__THE TASK__. Nothing should change. Output the data exactly.

__SUPPLIED RECORDS__.

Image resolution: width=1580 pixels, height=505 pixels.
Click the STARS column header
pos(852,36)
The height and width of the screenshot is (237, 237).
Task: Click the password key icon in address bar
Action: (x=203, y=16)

__OUTPUT BELOW__.
Image resolution: width=1580 pixels, height=505 pixels.
Click the STARS column header
pos(852,36)
The height and width of the screenshot is (237, 237).
Task: Click the password key icon in address bar
Action: (x=203, y=16)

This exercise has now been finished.